Heb je grote financiële tegenslag of duren je financiële problemen lang? Dan komt er een moment waarop je wilt weten of je bedrijf nog wel levensvatbaar is. Maar wat betekent een levensvatbaar bedrijf? Hoe kom je erachter of jouw bedrijf tegenslag kan overleven? Hieronder lees je welke zaken de financiële gezondheid van je bedrijf bepalen.

Wat is een levensvatbaar bedrijf?

Een levensvatbaar bedrijf is een bedrijf dat met de bedrijfsvoering voor langere tijd winstgevend is. Ook kan het bedrijf aan de financiële en organisatorische verplichtingen voldoen. 

Inzicht krijgen

Inzicht in de levensvatbaarheid van je bedrijf geeft jezelf, leveranciers en financiers een goed beeld van de gezondheid van je bedrijf. Want als je meer weet over wat de gezondheid van je onderneming bepaalt en hoe je rentabiliteit is, kun je ook betere beslissingen nemen over vervolgstappen.

Vervolgstappen zijn bijvoorbeeld je kosten verlagen, je verdienmodel aanpassen of financiering zoeken. Als het niet anders kan, betekent het soms ook stoppen met ondernemen. Een financier laat het verstrekken van financiering afhangen van de factoren die de levensvatbaarheid bepalen. Bijvoorbeeld de rentabiliteit. Je hebt daarom een betere startpositie voor een lening bij je financier als je weet hoe je ervoor staat. Financiële adviseurs zoals een boekhouder of accountant kunnen daarbij helpen.

Toekomstcheck

Voor meer financieel inzicht en om te weten hoe je bedrijf ervoor staat, kun je de Toekomstcheck gebruiken. De check geeft je inzicht in de liquiditeit van je bedrijf. En wat het vooruitzicht is voor de komende twaalf maanden. Ook krijg je te zien hoe je bedrijf bestand is tegen verschillende toekomstscenario's.
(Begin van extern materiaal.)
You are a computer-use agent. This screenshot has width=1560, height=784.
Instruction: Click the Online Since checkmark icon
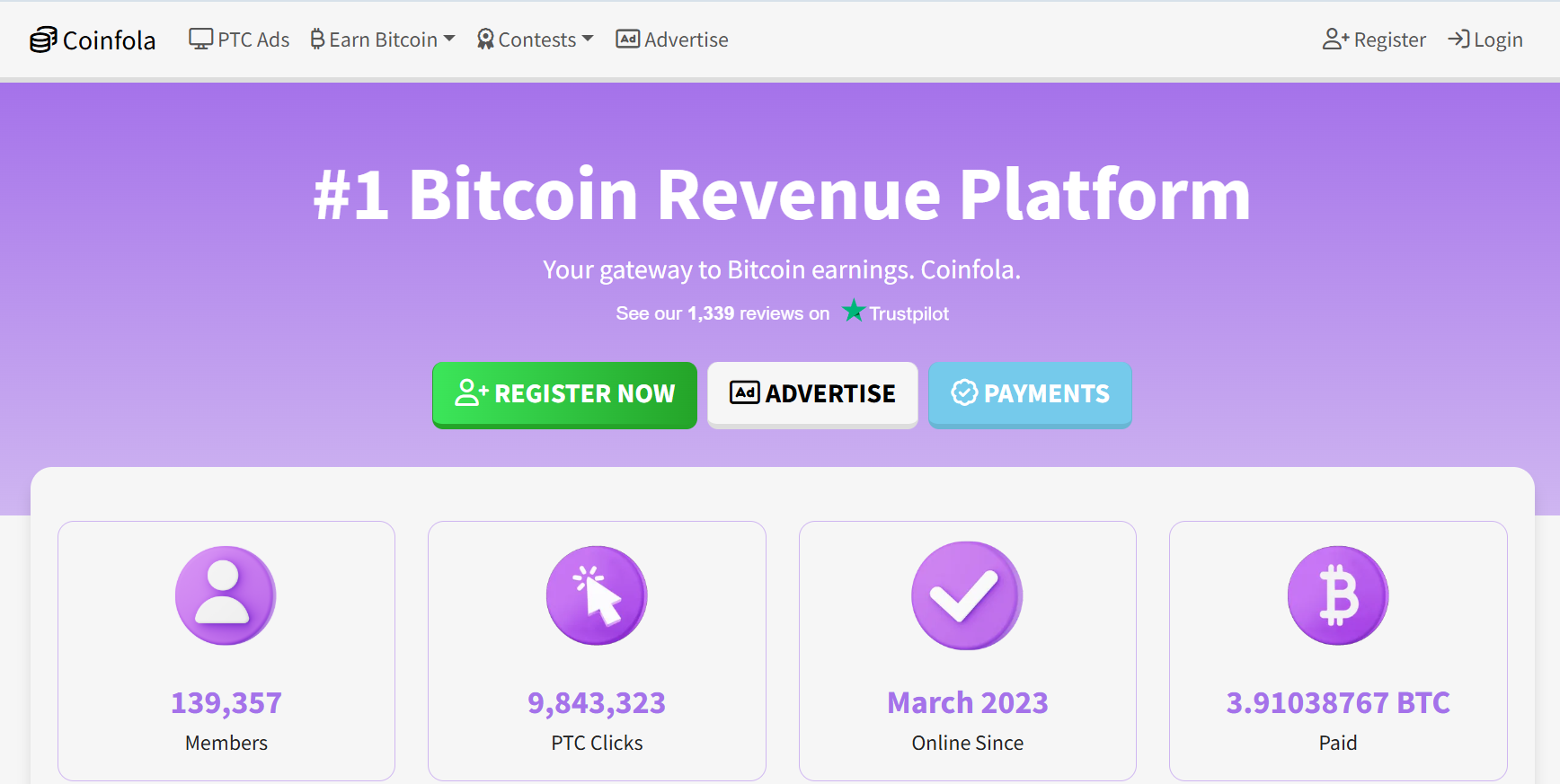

Levensvatbaarheid van je bedrijf bepalen

Financiële kengetallen berekenen

De levensvatbaarheid van je onderneming bepaal je allereerst aan de hand van financiële kengetallen. Je kijkt naar cijfers over rentabiliteit, vermogen, liquiditeit, cashflow en privé-inkomen. Met je cijfers kun je ratio’s of berekeningen maken waaruit je de levensvatbaarheid kunt halen. De cijfers haal je uit je winst- en verliesrekening en balans, die samen de jaarrekening vormen. Bij niet-financiële factoren gaat het over de ondernemer zelf, de onderneming en omgevingsfactoren.

Rentabiliteit

Als je de rentabiliteit berekent, weet je of je onderneming winstgevend is. In je berekening vergelijk je de winst met het gemiddeld totaal geïnvesteerd vermogen (eigen vermogen + vreemd vermogen). Je berekent het gemiddeld vermogen door het vermogen op 1 januari op te tellen bij het vermogen op 31 december en door 2 te delen.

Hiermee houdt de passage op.